Red blood cell antibodies in pregnancy and their clinical consequences: synergistic effects of multiple specificities

Abstract
The objective was to determine clinical consequences of various specificities for the infant/fetus. The population was patients referred between 1998 and 2005 to the tertiary center because of detected red blood cell (RBC) alloimmunization. Altogether 455 infants were delivered by 390 alloimmunized women. This was a retrospective cohort study. Data were obtained from the blood bank register and the obstetric and neonatal database. As indicators of hemolytic activity of the antibodies, the frequency of the therapeutic interventions intrauterine transfusion, exchange transfusion, and simple transfusion was used. Anti-D was the most common antibody (46.6%), followed by anti-K (15.4%).

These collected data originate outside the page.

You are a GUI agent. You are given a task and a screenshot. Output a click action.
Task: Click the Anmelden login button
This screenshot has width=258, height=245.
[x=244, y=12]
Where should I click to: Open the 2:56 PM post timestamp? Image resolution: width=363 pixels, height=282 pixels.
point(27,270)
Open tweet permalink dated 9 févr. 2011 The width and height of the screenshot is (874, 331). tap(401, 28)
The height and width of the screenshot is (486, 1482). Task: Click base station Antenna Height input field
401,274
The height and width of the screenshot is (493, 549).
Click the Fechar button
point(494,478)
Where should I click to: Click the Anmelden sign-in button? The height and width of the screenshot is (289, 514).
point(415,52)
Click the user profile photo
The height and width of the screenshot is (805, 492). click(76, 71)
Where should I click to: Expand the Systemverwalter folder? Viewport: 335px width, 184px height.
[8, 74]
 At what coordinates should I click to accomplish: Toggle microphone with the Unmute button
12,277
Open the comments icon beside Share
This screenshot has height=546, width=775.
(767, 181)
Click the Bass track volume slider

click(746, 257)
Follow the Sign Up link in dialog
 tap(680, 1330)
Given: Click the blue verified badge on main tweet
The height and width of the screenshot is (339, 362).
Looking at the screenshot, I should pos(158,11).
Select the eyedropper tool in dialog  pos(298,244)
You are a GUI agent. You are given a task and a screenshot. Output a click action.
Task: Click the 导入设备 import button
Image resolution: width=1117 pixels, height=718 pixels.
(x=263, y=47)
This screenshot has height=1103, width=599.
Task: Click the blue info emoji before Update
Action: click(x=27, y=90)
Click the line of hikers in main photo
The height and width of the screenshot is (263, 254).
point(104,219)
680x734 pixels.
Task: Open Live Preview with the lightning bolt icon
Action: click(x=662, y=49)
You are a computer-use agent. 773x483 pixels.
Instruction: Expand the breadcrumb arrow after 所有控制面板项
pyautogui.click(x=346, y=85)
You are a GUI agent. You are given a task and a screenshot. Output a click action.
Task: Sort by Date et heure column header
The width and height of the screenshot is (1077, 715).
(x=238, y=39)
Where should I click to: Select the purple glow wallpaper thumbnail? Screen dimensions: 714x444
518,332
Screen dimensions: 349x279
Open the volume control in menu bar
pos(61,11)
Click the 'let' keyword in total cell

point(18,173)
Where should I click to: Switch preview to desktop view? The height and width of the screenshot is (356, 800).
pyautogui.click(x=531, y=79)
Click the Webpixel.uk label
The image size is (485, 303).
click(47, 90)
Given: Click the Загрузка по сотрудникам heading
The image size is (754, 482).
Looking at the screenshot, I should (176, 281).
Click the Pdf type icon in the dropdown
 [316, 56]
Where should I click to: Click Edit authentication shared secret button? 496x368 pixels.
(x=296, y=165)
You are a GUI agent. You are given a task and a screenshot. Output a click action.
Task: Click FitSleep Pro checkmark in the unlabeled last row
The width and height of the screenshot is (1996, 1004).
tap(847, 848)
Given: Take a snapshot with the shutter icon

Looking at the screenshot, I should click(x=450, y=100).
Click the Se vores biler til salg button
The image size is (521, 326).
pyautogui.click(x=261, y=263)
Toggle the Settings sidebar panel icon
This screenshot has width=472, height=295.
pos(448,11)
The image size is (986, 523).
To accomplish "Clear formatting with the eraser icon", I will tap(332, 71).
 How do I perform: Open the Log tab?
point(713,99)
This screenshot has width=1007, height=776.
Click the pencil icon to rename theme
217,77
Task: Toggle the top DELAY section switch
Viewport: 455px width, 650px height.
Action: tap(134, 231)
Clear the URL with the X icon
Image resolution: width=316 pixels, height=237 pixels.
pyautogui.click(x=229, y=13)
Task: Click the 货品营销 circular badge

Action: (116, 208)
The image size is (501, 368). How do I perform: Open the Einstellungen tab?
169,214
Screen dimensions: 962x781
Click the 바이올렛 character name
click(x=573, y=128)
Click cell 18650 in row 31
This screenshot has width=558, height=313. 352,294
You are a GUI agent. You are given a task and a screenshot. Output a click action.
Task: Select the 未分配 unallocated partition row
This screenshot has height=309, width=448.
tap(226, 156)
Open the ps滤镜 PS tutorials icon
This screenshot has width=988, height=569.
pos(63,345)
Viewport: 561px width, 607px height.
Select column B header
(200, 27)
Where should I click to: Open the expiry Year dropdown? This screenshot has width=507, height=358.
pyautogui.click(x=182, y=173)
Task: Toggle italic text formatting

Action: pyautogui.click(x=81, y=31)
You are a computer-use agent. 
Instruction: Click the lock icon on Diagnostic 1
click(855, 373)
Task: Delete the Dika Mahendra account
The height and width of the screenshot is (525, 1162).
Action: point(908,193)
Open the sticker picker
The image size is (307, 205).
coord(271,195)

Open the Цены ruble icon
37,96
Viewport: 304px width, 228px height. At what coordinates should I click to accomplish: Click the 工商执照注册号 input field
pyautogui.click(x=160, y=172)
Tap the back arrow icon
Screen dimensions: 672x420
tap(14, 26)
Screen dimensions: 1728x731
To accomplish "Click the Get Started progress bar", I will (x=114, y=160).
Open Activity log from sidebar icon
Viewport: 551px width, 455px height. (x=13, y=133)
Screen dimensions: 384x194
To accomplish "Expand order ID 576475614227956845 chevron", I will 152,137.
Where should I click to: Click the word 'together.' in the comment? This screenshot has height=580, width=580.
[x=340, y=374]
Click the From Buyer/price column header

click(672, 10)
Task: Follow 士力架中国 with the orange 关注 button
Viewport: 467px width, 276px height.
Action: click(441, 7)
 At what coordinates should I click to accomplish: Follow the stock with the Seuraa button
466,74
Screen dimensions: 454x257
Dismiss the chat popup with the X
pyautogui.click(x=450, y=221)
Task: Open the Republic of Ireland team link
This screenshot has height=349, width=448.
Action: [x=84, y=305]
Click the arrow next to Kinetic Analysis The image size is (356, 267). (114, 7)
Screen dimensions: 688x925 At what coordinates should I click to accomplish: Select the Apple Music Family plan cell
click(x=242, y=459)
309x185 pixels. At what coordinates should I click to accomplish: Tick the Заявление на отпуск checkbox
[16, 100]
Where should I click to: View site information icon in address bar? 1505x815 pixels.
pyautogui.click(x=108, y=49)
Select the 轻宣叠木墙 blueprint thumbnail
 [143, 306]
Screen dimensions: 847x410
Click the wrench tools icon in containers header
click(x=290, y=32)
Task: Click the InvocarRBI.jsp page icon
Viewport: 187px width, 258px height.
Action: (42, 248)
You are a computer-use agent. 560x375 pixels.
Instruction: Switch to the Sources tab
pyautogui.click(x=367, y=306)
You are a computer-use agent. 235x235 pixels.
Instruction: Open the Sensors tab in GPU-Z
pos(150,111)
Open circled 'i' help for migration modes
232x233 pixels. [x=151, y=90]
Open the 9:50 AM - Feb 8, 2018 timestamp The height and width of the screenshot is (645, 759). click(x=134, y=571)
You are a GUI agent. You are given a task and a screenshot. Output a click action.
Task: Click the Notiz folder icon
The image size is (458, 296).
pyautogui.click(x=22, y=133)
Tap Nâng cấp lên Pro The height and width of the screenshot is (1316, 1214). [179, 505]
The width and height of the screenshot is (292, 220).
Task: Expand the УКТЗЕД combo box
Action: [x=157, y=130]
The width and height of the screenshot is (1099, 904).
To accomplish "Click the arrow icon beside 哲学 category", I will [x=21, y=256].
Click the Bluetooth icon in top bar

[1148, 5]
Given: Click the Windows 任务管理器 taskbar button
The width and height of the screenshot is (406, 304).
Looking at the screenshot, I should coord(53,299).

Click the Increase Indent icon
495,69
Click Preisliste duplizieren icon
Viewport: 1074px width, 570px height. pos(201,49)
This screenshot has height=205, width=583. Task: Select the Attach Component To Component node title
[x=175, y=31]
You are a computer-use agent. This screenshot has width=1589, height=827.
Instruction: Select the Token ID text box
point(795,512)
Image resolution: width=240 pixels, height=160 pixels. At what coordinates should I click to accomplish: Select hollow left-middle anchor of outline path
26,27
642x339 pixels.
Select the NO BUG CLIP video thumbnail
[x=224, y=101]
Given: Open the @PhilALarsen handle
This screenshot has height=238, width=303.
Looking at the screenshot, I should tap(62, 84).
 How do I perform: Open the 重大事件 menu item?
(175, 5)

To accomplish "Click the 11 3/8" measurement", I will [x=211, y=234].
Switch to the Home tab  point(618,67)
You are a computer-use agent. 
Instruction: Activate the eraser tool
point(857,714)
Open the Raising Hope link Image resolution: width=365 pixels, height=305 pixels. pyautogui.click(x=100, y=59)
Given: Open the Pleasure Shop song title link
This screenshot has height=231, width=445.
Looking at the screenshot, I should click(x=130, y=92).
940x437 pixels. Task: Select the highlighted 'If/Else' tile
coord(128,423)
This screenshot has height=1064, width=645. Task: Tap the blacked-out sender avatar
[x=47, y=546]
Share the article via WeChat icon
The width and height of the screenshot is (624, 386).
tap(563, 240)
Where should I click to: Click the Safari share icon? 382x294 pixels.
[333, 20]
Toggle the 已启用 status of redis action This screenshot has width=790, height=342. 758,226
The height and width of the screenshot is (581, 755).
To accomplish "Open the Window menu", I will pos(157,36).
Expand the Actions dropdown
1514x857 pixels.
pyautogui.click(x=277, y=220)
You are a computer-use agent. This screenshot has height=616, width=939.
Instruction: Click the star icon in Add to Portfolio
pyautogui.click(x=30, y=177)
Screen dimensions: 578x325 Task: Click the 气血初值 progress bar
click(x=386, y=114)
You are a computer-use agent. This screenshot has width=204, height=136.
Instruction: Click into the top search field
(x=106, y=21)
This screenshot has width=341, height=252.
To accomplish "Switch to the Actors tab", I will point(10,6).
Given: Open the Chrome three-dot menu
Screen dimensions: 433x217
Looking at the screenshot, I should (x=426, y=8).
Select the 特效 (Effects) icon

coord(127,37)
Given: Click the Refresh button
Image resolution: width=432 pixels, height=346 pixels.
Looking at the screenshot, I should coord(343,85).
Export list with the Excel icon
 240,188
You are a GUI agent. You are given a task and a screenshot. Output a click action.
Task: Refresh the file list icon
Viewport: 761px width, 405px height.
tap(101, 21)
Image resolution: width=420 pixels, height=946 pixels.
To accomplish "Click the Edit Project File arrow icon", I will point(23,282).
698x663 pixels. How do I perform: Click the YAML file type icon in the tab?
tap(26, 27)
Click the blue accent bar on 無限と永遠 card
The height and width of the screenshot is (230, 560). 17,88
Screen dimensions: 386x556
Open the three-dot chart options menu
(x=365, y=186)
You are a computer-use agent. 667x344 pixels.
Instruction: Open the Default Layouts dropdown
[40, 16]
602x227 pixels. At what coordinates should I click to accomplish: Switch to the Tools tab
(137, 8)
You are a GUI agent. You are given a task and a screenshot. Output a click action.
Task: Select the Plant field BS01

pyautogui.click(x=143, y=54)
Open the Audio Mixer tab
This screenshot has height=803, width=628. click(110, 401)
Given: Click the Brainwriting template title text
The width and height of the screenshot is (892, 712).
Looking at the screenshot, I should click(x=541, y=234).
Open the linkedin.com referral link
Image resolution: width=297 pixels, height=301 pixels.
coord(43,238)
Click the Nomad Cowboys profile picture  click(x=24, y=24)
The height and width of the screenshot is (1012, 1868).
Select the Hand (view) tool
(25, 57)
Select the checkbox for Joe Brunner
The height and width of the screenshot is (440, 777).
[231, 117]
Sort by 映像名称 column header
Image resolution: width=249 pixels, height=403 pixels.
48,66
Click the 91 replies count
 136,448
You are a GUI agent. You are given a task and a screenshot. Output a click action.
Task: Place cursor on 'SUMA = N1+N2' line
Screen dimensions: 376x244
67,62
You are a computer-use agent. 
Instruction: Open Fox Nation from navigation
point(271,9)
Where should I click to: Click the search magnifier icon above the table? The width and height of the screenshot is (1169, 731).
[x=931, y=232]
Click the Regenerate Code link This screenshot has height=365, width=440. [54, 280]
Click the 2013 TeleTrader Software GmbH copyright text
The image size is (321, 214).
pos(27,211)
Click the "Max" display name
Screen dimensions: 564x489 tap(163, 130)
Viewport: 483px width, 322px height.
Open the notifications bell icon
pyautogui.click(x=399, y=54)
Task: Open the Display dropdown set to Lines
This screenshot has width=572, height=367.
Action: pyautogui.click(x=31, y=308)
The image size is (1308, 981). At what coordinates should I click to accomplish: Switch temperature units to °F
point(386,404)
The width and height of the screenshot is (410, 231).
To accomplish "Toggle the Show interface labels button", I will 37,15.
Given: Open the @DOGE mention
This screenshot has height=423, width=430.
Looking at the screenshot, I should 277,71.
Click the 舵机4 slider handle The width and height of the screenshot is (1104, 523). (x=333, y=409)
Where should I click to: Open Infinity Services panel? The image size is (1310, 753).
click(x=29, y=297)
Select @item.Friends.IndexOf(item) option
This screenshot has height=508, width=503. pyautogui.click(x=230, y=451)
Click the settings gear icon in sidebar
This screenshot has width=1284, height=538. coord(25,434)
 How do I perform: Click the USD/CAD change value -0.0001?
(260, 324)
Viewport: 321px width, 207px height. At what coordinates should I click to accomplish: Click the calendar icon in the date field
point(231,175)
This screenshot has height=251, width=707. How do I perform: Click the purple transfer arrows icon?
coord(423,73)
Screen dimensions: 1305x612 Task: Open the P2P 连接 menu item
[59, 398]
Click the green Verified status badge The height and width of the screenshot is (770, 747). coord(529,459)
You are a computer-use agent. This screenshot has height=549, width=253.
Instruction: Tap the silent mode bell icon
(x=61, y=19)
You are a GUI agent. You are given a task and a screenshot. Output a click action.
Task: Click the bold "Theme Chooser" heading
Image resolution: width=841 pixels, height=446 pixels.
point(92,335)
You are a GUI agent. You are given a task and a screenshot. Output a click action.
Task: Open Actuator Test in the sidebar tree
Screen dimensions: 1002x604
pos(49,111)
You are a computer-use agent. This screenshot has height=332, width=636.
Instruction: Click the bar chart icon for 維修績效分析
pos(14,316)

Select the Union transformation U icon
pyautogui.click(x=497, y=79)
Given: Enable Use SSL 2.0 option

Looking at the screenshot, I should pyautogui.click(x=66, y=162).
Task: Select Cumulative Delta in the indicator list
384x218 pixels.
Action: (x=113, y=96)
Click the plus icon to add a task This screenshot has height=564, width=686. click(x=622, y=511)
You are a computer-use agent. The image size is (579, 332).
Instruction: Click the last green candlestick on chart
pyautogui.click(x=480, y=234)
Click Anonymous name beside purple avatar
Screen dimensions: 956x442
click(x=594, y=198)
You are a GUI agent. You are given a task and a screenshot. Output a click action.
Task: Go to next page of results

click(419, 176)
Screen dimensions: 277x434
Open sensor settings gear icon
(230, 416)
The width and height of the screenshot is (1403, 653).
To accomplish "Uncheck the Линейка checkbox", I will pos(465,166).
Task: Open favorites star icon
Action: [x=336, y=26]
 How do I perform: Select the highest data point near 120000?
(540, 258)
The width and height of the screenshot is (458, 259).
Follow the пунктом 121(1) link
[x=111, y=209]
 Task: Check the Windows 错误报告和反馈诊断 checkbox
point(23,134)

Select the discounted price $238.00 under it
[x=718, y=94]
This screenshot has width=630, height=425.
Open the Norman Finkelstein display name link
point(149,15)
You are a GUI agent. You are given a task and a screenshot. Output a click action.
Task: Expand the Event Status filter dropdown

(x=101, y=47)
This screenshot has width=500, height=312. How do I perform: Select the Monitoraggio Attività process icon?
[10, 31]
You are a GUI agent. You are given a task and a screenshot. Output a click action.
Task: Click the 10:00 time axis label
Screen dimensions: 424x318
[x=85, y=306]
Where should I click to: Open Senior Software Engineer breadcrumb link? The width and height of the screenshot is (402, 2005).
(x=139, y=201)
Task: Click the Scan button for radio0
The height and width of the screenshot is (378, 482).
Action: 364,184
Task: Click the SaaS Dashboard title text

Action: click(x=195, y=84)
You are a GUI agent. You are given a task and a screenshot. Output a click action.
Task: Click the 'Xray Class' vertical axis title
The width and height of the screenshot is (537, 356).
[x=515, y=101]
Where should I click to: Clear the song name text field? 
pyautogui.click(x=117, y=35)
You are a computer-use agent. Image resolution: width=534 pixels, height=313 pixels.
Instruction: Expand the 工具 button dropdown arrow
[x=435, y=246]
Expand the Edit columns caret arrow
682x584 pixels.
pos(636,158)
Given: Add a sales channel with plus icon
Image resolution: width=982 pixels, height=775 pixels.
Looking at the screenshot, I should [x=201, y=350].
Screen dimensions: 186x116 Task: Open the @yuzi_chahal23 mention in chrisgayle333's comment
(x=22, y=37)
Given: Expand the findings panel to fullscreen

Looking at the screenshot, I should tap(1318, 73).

A combination of antibodies was detected in 27%. All three types of therapeutic intervention were significantly more frequent in women with anti-D plus an additional antibody than in women with anti-D as the sole antibody. The anti-D titer closely paralleled the clinical importance of the antibody. One case of anti-s with a titer of 512 required all three types of transfusion. Anti-D was the single most frequent and harmful specificity closely followed by anti-K. Combinations of antibody specificities were more harmful than single specificities, and a potentially synergistic effect should be considered.